From Survival Sherpa

by Todd Walker

If you never experienced an angry creek lobster clamped to the end of your finger as a young creek-walker, you missed a childhood rite of passage. If the crawfish was of sufficient size, bleeding would soon follow. But that taste, oh, that wonderful, heavenly tail meat, boiled up in your tin can hobo stove by the creek side, made the pain a distant memory.

How to Bushcraft a Hollow Log Crawfish Trap - TheSurvivalSherpa.com

My brother and I were well acquainted with these woodland decapods (ten-footed crustaceans). Craig and I would catch them by hand, mostly. A cane pole with a hunk of blue gill or tadpole hooked at the end of the line would be employed to coax larger mud bug from hideouts when neither of us were brave enough to go in bare-handed.

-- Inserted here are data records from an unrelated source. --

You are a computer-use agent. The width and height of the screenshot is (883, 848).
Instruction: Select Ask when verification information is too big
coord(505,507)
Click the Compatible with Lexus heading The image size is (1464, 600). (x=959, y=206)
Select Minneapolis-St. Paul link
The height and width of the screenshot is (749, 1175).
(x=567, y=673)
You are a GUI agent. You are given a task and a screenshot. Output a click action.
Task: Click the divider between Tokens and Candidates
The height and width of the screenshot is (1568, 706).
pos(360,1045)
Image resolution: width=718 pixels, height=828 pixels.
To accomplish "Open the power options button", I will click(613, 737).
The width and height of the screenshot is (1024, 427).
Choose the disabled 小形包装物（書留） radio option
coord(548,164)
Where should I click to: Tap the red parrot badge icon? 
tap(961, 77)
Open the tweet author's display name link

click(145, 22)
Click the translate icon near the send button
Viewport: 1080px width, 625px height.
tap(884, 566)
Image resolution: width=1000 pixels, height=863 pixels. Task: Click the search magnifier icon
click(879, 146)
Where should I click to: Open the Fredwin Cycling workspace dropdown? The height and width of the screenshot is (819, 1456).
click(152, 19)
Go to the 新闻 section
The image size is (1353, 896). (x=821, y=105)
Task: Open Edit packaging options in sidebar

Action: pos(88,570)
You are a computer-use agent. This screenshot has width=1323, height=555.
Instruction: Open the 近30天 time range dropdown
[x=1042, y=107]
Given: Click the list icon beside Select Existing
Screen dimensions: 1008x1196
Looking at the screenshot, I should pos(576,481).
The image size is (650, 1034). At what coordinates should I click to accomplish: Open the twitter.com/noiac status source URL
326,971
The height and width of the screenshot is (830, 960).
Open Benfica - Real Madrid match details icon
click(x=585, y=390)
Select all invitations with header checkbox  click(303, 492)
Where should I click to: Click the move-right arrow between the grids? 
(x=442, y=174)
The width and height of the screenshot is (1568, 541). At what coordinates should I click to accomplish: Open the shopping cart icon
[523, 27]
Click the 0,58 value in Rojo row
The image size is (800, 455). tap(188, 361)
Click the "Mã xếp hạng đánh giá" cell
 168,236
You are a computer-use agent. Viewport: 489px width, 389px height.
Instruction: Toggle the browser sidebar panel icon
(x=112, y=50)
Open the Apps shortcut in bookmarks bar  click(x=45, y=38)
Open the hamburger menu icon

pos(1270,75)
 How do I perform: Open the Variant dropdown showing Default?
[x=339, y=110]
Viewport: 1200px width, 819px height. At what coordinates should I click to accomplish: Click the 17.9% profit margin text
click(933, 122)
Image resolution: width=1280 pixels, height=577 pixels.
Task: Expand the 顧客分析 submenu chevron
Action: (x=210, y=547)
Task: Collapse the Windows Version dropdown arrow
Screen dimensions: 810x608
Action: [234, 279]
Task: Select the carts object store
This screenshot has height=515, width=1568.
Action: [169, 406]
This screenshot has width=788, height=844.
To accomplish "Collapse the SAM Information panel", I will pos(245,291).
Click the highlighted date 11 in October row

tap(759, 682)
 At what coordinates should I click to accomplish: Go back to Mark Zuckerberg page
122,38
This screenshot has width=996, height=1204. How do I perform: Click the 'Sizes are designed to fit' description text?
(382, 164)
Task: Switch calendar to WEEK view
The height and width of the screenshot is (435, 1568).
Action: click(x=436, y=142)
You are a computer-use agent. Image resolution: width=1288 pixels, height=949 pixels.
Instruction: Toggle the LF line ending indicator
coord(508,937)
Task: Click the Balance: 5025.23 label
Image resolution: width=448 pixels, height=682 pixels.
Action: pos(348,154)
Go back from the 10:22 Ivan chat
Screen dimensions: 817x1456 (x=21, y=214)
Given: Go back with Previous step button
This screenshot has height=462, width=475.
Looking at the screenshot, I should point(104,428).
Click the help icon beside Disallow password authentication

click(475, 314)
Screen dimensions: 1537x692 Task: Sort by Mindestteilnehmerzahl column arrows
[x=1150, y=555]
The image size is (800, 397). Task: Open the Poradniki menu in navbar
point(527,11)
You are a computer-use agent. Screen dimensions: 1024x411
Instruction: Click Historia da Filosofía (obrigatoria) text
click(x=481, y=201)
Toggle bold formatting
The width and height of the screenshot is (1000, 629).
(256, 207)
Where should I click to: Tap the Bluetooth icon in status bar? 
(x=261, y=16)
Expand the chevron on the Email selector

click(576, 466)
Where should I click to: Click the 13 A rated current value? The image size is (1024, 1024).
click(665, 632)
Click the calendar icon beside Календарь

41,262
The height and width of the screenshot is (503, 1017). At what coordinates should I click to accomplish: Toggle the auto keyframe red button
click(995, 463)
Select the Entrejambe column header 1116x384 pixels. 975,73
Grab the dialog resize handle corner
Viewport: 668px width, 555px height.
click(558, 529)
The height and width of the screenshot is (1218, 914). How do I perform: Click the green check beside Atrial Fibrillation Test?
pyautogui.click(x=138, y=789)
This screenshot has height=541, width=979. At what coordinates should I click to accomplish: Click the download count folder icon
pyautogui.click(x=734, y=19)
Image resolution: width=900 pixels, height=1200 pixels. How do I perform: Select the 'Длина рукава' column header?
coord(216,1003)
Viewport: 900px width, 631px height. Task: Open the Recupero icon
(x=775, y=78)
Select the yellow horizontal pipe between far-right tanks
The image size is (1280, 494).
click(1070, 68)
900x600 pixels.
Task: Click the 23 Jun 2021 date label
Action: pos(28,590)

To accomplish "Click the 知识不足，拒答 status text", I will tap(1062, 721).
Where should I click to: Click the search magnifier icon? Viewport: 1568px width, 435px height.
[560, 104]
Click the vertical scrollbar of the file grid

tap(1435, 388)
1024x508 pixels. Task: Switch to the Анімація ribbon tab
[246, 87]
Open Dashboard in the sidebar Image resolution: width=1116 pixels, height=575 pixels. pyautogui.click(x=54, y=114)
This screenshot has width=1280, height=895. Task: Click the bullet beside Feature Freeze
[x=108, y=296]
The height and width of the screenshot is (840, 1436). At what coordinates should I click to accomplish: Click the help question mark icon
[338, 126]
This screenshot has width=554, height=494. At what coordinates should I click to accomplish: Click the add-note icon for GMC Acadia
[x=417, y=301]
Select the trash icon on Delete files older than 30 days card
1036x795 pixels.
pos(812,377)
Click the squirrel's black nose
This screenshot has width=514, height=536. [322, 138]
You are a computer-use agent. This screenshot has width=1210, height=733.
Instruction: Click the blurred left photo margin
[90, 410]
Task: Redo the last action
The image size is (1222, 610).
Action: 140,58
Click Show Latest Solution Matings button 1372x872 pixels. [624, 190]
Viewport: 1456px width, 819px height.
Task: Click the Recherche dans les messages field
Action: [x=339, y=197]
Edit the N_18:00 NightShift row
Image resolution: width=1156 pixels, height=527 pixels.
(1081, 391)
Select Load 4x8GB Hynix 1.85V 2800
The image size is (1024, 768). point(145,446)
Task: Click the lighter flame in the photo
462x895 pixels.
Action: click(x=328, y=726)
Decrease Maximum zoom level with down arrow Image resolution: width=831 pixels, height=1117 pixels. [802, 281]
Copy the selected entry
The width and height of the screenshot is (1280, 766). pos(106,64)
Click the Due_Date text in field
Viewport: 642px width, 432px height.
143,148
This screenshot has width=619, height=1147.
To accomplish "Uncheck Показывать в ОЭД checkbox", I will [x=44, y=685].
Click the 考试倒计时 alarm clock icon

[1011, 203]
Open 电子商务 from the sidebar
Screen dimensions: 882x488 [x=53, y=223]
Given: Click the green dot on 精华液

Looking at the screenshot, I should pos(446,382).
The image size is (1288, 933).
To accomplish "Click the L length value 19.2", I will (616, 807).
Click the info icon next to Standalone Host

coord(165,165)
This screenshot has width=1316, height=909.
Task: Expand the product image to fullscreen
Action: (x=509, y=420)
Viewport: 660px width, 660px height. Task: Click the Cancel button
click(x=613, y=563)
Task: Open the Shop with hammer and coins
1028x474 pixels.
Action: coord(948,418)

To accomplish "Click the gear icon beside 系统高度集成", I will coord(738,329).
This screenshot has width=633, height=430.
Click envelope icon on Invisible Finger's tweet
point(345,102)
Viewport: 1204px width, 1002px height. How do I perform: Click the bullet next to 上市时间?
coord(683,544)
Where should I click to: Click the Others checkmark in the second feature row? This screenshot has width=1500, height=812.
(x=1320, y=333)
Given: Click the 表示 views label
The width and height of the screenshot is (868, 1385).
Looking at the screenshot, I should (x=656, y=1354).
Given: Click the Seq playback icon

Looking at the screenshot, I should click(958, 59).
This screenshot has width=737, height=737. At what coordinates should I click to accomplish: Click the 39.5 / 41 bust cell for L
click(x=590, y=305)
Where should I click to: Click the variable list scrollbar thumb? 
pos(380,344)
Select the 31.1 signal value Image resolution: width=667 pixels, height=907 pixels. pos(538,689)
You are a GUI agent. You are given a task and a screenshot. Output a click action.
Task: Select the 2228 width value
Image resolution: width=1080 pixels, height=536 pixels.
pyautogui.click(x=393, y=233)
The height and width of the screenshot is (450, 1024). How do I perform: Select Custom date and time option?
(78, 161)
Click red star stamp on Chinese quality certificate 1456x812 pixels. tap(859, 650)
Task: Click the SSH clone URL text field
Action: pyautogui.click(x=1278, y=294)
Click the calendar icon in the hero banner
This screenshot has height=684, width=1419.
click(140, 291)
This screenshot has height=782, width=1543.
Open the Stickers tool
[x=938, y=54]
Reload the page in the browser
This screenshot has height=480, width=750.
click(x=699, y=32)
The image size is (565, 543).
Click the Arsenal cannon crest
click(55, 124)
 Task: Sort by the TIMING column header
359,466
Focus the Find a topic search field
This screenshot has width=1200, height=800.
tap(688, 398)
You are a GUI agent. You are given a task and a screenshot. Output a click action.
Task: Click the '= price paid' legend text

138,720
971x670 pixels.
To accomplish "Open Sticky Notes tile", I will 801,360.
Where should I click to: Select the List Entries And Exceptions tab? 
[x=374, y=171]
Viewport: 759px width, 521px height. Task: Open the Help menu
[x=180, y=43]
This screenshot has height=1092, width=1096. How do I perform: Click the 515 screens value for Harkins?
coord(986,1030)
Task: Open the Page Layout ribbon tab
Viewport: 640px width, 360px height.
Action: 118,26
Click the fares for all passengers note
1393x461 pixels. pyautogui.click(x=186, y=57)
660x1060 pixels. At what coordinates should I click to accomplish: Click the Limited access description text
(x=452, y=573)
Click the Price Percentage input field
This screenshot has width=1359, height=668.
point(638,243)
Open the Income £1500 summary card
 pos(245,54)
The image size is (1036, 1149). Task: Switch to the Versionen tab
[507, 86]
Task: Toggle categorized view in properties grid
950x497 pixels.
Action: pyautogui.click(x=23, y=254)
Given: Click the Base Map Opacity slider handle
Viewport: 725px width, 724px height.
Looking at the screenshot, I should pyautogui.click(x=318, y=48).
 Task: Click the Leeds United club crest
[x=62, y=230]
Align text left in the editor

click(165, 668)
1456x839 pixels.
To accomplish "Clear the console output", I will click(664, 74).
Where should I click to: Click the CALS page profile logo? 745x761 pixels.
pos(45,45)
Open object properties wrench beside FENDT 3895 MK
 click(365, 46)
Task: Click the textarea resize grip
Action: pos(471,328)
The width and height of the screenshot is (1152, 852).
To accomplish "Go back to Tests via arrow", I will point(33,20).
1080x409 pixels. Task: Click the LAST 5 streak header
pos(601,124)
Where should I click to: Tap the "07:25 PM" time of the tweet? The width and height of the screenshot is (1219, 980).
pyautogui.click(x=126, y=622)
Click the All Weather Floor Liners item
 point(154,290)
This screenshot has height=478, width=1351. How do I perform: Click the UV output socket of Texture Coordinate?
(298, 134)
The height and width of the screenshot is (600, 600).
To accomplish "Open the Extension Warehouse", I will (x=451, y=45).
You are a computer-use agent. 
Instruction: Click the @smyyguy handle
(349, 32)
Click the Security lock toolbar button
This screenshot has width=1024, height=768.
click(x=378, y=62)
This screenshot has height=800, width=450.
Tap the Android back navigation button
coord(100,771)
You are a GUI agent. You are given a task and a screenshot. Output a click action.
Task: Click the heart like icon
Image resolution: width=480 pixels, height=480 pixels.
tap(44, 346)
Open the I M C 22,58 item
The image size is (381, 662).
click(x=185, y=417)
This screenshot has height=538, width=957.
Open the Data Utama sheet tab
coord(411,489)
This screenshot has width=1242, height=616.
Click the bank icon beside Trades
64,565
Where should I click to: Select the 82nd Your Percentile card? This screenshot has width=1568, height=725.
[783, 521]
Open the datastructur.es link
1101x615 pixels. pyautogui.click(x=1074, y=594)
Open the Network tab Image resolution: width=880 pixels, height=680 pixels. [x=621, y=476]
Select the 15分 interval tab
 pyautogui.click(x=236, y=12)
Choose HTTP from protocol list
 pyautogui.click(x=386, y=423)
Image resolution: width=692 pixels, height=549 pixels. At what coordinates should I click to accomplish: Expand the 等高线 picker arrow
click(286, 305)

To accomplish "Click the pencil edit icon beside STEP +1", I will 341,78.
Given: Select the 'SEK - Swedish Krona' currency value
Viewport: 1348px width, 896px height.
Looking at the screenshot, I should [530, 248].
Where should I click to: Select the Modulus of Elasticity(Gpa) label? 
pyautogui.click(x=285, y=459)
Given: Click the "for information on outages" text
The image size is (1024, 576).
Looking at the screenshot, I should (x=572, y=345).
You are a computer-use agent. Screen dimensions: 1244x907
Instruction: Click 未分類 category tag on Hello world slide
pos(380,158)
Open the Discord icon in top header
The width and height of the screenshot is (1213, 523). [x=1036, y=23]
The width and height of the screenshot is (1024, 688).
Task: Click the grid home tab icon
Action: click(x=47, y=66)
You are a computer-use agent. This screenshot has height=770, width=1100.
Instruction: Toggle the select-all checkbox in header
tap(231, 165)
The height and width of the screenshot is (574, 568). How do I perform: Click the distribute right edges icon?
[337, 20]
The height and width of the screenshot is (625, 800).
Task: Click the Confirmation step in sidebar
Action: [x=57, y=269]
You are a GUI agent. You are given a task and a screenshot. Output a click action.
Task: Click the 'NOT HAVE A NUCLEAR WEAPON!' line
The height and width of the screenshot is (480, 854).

Clamped to the bait, a greedy crawfish will usually hang on until you drag him slowly out of the water and into your tin can.

Another successful method came in the form of a “scavenged” window screen. Sorry about that one, Daddy. But it worked. Tie strings to the corners of the slightly bent frame and knot them a few feet above the center. Tie bait to the middle of the screen and lower it in the creek. Pull the trap out when you see crawfish on top of the trap. You’ll lose a few but will catch enough.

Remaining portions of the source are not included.